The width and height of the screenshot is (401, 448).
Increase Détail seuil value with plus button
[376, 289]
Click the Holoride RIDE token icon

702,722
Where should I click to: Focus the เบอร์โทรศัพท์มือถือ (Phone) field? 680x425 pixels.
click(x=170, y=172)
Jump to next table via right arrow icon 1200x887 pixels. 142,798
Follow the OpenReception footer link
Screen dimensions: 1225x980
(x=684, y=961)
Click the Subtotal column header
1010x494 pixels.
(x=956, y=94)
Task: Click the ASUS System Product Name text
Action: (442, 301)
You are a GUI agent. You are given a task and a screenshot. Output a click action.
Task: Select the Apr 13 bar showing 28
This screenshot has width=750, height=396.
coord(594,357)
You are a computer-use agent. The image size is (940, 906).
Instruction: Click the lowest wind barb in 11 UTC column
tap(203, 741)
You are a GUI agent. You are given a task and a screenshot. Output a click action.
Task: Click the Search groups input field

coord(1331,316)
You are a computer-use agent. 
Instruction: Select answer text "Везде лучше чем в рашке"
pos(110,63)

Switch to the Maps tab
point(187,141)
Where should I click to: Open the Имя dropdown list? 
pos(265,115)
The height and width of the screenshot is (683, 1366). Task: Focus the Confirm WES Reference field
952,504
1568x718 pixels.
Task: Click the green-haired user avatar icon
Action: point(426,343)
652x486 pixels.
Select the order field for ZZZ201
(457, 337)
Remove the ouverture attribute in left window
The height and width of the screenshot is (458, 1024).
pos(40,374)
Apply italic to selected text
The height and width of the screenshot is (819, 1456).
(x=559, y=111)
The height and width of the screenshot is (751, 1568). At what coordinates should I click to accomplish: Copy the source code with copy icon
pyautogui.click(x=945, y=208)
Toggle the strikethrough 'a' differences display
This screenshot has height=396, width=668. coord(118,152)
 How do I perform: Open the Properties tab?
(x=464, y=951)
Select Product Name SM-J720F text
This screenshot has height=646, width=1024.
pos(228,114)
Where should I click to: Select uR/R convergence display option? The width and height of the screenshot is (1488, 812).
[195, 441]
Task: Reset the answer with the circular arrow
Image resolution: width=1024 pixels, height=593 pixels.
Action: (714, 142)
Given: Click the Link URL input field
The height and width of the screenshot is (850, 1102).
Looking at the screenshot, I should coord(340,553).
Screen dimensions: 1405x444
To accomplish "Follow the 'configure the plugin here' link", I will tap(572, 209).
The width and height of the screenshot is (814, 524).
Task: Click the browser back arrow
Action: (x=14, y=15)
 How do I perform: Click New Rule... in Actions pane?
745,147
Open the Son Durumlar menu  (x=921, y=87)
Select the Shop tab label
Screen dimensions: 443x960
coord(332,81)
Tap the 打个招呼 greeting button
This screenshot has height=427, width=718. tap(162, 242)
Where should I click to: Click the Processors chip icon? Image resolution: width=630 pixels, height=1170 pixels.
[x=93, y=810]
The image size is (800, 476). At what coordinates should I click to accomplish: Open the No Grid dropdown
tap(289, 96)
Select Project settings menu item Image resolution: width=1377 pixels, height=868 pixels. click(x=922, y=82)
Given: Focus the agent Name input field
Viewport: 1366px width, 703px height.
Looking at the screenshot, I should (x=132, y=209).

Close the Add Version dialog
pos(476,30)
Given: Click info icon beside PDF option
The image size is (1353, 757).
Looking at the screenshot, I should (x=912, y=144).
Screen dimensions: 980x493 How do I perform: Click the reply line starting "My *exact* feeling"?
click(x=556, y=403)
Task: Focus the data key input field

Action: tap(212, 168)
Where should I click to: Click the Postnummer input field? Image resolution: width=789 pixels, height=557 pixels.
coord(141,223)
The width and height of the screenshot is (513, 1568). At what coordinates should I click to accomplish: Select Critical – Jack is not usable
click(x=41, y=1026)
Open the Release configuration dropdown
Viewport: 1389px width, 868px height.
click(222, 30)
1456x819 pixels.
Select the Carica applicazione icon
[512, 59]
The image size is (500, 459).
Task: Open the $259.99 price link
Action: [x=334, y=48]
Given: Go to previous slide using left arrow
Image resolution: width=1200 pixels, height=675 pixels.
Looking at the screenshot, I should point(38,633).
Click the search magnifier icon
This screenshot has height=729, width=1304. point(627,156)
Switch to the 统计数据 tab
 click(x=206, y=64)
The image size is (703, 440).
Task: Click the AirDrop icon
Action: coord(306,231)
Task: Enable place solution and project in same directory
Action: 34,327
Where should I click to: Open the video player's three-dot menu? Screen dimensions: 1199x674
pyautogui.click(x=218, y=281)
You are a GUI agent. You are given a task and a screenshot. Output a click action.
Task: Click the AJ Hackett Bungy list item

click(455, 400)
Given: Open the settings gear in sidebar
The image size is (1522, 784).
━━━━━━━━━━━━━━━━━━━━
### [WHAT THE TASK REQUIRES]
Can you arrange all the lines above as a Markdown table with the columns Row and Line, numbering each line in order and leaving out the blank ones?

### [SOLUTION TO THE PROBLEM]
| Row | Line |
|---|---|
| 1 | The width and height of the screenshot is (401, 448). |
| 2 | Increase Détail seuil value with plus button |
| 3 | [376, 289] |
| 4 | Click the Holoride RIDE token icon |
| 5 | 702,722 |
| 6 | Where should I click to: Focus the เบอร์โทรศัพท์มือถือ (Phone) field? 680x425 pixels. |
| 7 | click(x=170, y=172) |
| 8 | Jump to next table via right arrow icon 1200x887 pixels. 142,798 |
| 9 | Follow the OpenReception footer link |
| 10 | Screen dimensions: 1225x980 |
| 11 | (x=684, y=961) |
| 12 | Click the Subtotal column header |
| 13 | 1010x494 pixels. |
| 14 | (x=956, y=94) |
| 15 | Task: Click the ASUS System Product Name text |
| 16 | Action: (442, 301) |
| 17 | You are a GUI agent. You are given a task and a screenshot. Output a click action. |
| 18 | Task: Select the Apr 13 bar showing 28 |
| 19 | This screenshot has width=750, height=396. |
| 20 | coord(594,357) |
| 21 | You are a computer-use agent. The image size is (940, 906). |
| 22 | Instruction: Click the lowest wind barb in 11 UTC column |
| 23 | tap(203, 741) |
| 24 | You are a GUI agent. You are given a task and a screenshot. Output a click action. |
| 25 | Task: Click the Search groups input field |
| 26 | coord(1331,316) |
| 27 | You are a computer-use agent.  |
| 28 | Instruction: Select answer text "Везде лучше чем в рашке" |
| 29 | pos(110,63) |
| 30 | Switch to the Maps tab |
| 31 | point(187,141) |
| 32 | Where should I click to: Open the Имя dropdown list?  |
| 33 | pos(265,115) |
| 34 | The height and width of the screenshot is (683, 1366). Task: Focus the Confirm WES Reference field |
| 35 | 952,504 |
| 36 | 1568x718 pixels. |
| 37 | Task: Click the green-haired user avatar icon |
| 38 | Action: point(426,343) |
| 39 | 652x486 pixels. |
| 40 | Select the order field for ZZZ201 |
| 41 | (457, 337) |
| 42 | Remove the ouverture attribute in left window |
| 43 | The height and width of the screenshot is (458, 1024). |
| 44 | pos(40,374) |
| 45 | Apply italic to selected text |
| 46 | The height and width of the screenshot is (819, 1456). |
| 47 | (x=559, y=111) |
| 48 | The height and width of the screenshot is (751, 1568). At what coordinates should I click to accomplish: Copy the source code with copy icon |
| 49 | pyautogui.click(x=945, y=208) |
| 50 | Toggle the strikethrough 'a' differences display |
| 51 | This screenshot has height=396, width=668. coord(118,152) |
| 52 |  How do I perform: Open the Properties tab? |
| 53 | (x=464, y=951) |
| 54 | Select Product Name SM-J720F text |
| 55 | This screenshot has height=646, width=1024. |
| 56 | pos(228,114) |
| 57 | Where should I click to: Select uR/R convergence display option? The width and height of the screenshot is (1488, 812). |
| 58 | [195, 441] |
| 59 | Task: Reset the answer with the circular arrow |
| 60 | Image resolution: width=1024 pixels, height=593 pixels. |
| 61 | Action: (714, 142) |
| 62 | Given: Click the Link URL input field |
| 63 | The height and width of the screenshot is (850, 1102). |
| 64 | Looking at the screenshot, I should coord(340,553). |
| 65 | Screen dimensions: 1405x444 |
| 66 | To accomplish "Follow the 'configure the plugin here' link", I will tap(572, 209). |
| 67 | The width and height of the screenshot is (814, 524). |
| 68 | Task: Click the browser back arrow |
| 69 | Action: (x=14, y=15) |
| 70 |  How do I perform: Click New Rule... in Actions pane? |
| 71 | 745,147 |
| 72 | Open the Son Durumlar menu  (x=921, y=87) |
| 73 | Select the Shop tab label |
| 74 | Screen dimensions: 443x960 |
| 75 | coord(332,81) |
| 76 | Tap the 打个招呼 greeting button |
| 77 | This screenshot has height=427, width=718. tap(162, 242) |
| 78 | Where should I click to: Click the Processors chip icon? Image resolution: width=630 pixels, height=1170 pixels. |
| 79 | [x=93, y=810] |
| 80 | The image size is (800, 476). At what coordinates should I click to accomplish: Open the No Grid dropdown |
| 81 | tap(289, 96) |
| 82 | Select Project settings menu item Image resolution: width=1377 pixels, height=868 pixels. click(x=922, y=82) |
| 83 | Given: Focus the agent Name input field |
| 84 | Viewport: 1366px width, 703px height. |
| 85 | Looking at the screenshot, I should (x=132, y=209). |
| 86 | Close the Add Version dialog |
| 87 | pos(476,30) |
| 88 | Given: Click info icon beside PDF option |
| 89 | The image size is (1353, 757). |
| 90 | Looking at the screenshot, I should (x=912, y=144). |
| 91 | Screen dimensions: 980x493 How do I perform: Click the reply line starting "My *exact* feeling"? |
| 92 | click(x=556, y=403) |
| 93 | Task: Focus the data key input field |
| 94 | Action: tap(212, 168) |
| 95 | Where should I click to: Click the Postnummer input field? Image resolution: width=789 pixels, height=557 pixels. |
| 96 | coord(141,223) |
| 97 | The width and height of the screenshot is (513, 1568). At what coordinates should I click to accomplish: Select Critical – Jack is not usable |
| 98 | click(x=41, y=1026) |
| 99 | Open the Release configuration dropdown |
| 100 | Viewport: 1389px width, 868px height. |
| 101 | click(222, 30) |
| 102 | 1456x819 pixels. |
| 103 | Select the Carica applicazione icon |
| 104 | [512, 59] |
| 105 | The image size is (500, 459). |
| 106 | Task: Open the $259.99 price link |
| 107 | Action: [x=334, y=48] |
| 108 | Given: Go to previous slide using left arrow |
| 109 | Image resolution: width=1200 pixels, height=675 pixels. |
| 110 | Looking at the screenshot, I should point(38,633). |
| 111 | Click the search magnifier icon |
| 112 | This screenshot has height=729, width=1304. point(627,156) |
| 113 | Switch to the 统计数据 tab |
| 114 |  click(x=206, y=64) |
| 115 | The image size is (703, 440). |
| 116 | Task: Click the AirDrop icon |
| 117 | Action: coord(306,231) |
| 118 | Task: Enable place solution and project in same directory |
| 119 | Action: 34,327 |
| 120 | Where should I click to: Open the video player's three-dot menu? Screen dimensions: 1199x674 |
| 121 | pyautogui.click(x=218, y=281) |
| 122 | You are a GUI agent. You are given a task and a screenshot. Output a click action. |
| 123 | Task: Click the AJ Hackett Bungy list item |
| 124 | click(455, 400) |
| 125 | Given: Open the settings gear in sidebar |
| 126 | The image size is (1522, 784). |